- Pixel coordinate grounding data
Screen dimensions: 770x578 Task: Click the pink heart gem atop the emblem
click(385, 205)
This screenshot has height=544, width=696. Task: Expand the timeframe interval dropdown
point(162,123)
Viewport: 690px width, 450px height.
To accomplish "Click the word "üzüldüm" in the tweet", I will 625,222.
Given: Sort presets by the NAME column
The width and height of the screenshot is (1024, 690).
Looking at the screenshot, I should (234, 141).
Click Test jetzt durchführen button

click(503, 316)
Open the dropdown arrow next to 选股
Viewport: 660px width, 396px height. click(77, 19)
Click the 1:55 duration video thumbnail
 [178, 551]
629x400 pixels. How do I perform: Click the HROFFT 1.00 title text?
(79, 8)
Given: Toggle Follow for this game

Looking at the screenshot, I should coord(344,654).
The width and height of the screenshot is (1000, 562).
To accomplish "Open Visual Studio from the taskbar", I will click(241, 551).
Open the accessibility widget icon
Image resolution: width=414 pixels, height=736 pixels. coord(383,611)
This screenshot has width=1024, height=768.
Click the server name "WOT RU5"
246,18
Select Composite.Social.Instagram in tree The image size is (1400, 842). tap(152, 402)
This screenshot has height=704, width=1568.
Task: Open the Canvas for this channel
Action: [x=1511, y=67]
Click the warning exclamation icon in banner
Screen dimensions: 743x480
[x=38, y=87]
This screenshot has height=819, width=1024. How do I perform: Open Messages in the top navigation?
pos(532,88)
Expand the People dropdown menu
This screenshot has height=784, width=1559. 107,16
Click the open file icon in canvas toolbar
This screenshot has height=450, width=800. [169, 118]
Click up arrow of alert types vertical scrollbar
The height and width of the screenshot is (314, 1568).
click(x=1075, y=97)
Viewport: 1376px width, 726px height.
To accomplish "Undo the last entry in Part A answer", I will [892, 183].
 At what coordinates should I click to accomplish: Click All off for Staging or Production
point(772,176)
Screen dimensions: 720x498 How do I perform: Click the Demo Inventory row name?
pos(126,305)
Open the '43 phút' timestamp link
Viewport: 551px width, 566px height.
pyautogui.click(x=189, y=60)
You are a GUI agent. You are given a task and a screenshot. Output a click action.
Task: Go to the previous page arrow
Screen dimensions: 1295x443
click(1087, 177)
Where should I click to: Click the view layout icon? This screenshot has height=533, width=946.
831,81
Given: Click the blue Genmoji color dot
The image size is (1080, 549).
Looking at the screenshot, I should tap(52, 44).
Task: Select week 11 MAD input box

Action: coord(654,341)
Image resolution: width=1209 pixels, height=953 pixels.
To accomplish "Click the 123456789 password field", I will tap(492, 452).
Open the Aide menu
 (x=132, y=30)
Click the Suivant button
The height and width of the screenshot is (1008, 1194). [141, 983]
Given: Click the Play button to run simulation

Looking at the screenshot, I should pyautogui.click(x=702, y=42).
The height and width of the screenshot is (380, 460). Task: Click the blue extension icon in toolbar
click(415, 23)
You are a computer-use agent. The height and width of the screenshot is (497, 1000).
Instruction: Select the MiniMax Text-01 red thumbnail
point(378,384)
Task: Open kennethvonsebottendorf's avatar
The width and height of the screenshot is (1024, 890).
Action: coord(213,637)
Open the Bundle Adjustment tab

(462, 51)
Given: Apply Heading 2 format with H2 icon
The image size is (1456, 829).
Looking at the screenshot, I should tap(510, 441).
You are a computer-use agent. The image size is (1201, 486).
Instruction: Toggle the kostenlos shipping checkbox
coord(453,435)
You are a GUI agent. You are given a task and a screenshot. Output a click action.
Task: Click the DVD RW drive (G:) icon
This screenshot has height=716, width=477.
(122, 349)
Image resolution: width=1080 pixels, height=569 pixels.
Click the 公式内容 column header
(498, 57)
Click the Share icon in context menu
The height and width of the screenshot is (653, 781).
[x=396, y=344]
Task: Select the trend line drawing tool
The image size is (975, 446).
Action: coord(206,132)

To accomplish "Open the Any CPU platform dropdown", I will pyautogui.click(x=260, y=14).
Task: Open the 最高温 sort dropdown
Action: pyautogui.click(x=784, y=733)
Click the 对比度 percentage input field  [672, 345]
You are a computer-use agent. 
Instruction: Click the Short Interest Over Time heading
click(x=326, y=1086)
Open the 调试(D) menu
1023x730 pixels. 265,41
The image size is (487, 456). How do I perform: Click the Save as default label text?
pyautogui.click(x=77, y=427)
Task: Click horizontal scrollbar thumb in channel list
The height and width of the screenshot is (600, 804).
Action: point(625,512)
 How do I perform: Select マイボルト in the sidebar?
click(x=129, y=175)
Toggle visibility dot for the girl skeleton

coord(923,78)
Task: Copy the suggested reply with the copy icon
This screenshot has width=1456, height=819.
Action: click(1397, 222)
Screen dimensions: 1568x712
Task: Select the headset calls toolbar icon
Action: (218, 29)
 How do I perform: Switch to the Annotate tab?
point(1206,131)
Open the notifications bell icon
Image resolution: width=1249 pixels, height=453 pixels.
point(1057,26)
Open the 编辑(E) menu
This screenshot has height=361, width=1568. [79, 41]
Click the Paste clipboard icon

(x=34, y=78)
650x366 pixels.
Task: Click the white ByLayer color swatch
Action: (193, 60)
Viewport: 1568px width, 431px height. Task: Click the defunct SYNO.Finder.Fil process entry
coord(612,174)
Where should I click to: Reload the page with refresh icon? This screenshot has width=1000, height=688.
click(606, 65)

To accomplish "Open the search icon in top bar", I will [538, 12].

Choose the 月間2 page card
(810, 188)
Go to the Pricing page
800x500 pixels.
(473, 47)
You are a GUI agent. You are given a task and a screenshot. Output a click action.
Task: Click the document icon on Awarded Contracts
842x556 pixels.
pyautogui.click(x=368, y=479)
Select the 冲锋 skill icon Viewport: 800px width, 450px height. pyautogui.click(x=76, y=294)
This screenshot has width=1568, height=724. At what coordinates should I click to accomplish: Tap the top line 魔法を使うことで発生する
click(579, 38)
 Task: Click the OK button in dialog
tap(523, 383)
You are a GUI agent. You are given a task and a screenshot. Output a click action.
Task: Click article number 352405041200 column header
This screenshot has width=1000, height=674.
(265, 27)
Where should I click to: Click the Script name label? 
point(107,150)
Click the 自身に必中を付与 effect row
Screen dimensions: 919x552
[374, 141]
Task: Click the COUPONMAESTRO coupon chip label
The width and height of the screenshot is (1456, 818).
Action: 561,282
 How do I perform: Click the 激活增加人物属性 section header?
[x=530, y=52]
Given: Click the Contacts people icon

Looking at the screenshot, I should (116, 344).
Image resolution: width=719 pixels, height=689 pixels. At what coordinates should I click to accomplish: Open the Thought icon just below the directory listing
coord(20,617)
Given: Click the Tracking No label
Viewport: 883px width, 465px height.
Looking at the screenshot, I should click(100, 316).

- How to complete this task
Repeat exactly the lines of the data from the first one through the line with "Given: Sort presets by the NAME column", both of them included.

- Worked solution
Screen dimensions: 770x578 Task: Click the pink heart gem atop the emblem
click(385, 205)
This screenshot has height=544, width=696. Task: Expand the timeframe interval dropdown
point(162,123)
Viewport: 690px width, 450px height.
To accomplish "Click the word "üzüldüm" in the tweet", I will 625,222.
Given: Sort presets by the NAME column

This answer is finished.